:: TASK GOAL ::
Return the lines beginning at the one that contains "Task: Click the red S logo icon" and running to the end of the records, exactly and with nothing else. Omit pictures.

[Opening TASK DATA section]

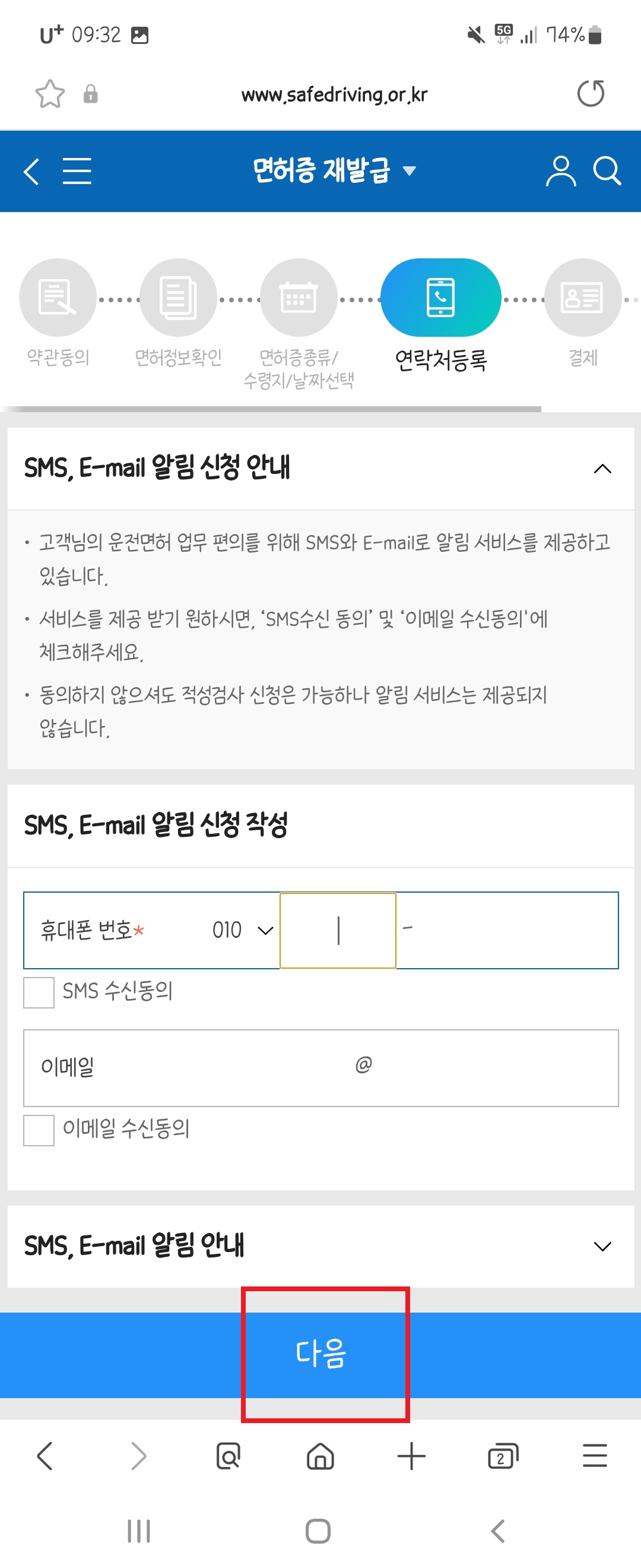Expand the SMS, E-mail 알림 안내 section

(x=602, y=1247)
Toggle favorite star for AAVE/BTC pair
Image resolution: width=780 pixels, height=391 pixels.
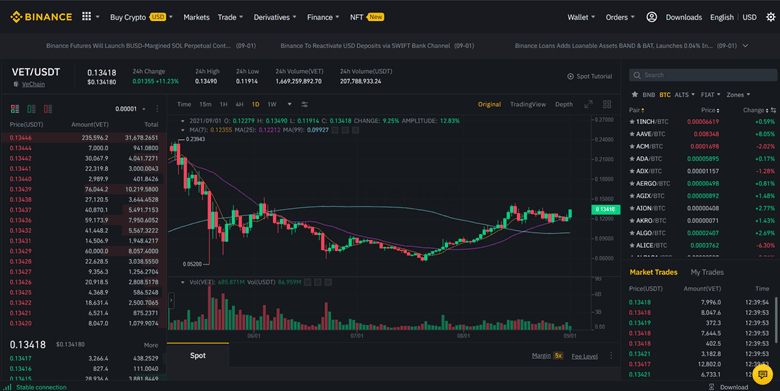(632, 134)
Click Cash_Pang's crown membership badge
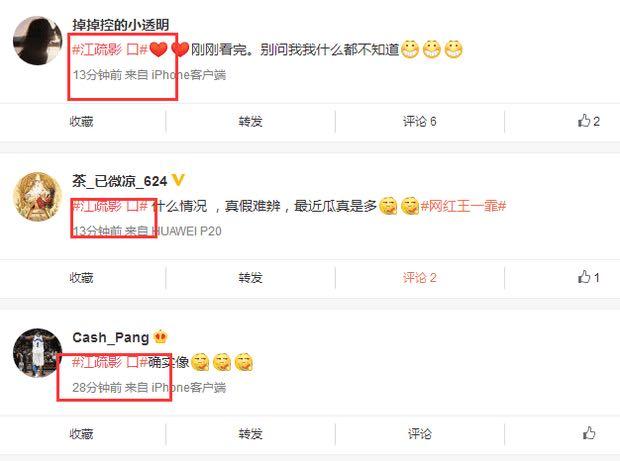620x461 pixels. click(x=161, y=337)
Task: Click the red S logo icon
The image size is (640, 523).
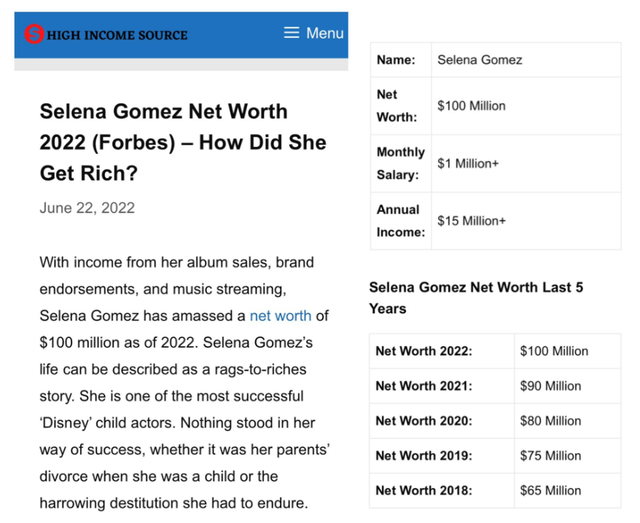Action: click(x=35, y=34)
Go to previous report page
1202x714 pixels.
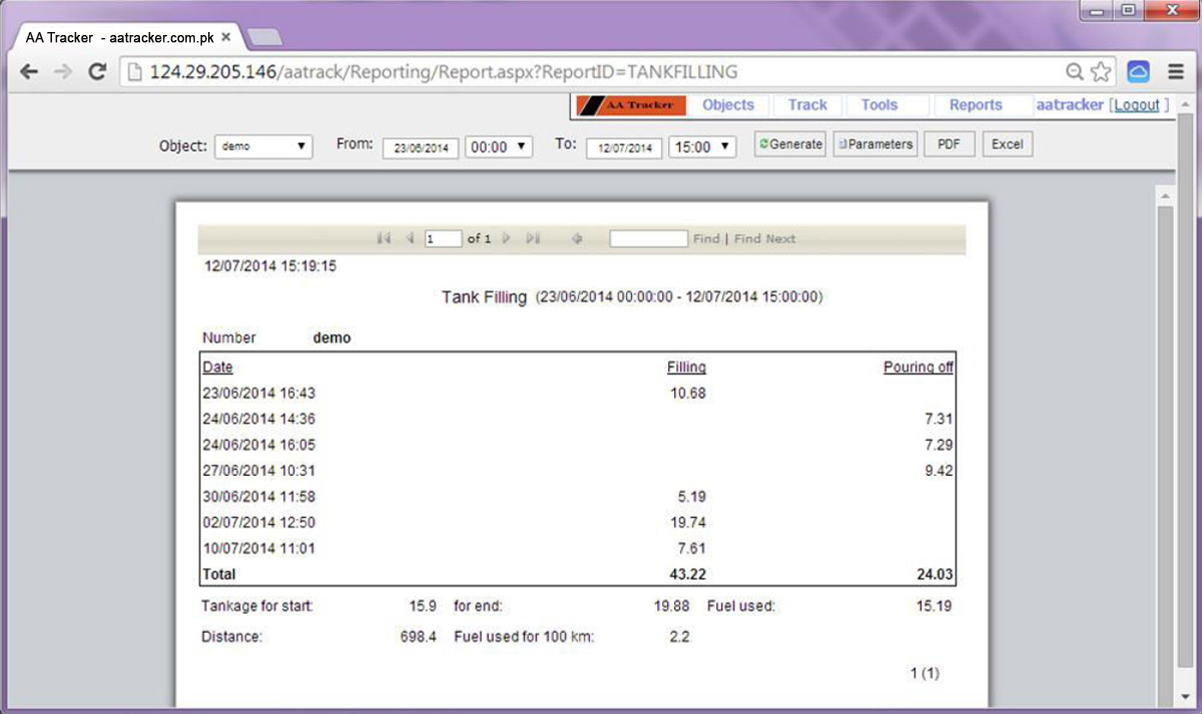pyautogui.click(x=409, y=239)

[Closing TASK DATA section]

:: TASK OUTPUT ::
Task: Click the red S logo icon
The image size is (640, 523).
Action: click(x=35, y=34)
Go to previous report page
1202x714 pixels.
pyautogui.click(x=409, y=239)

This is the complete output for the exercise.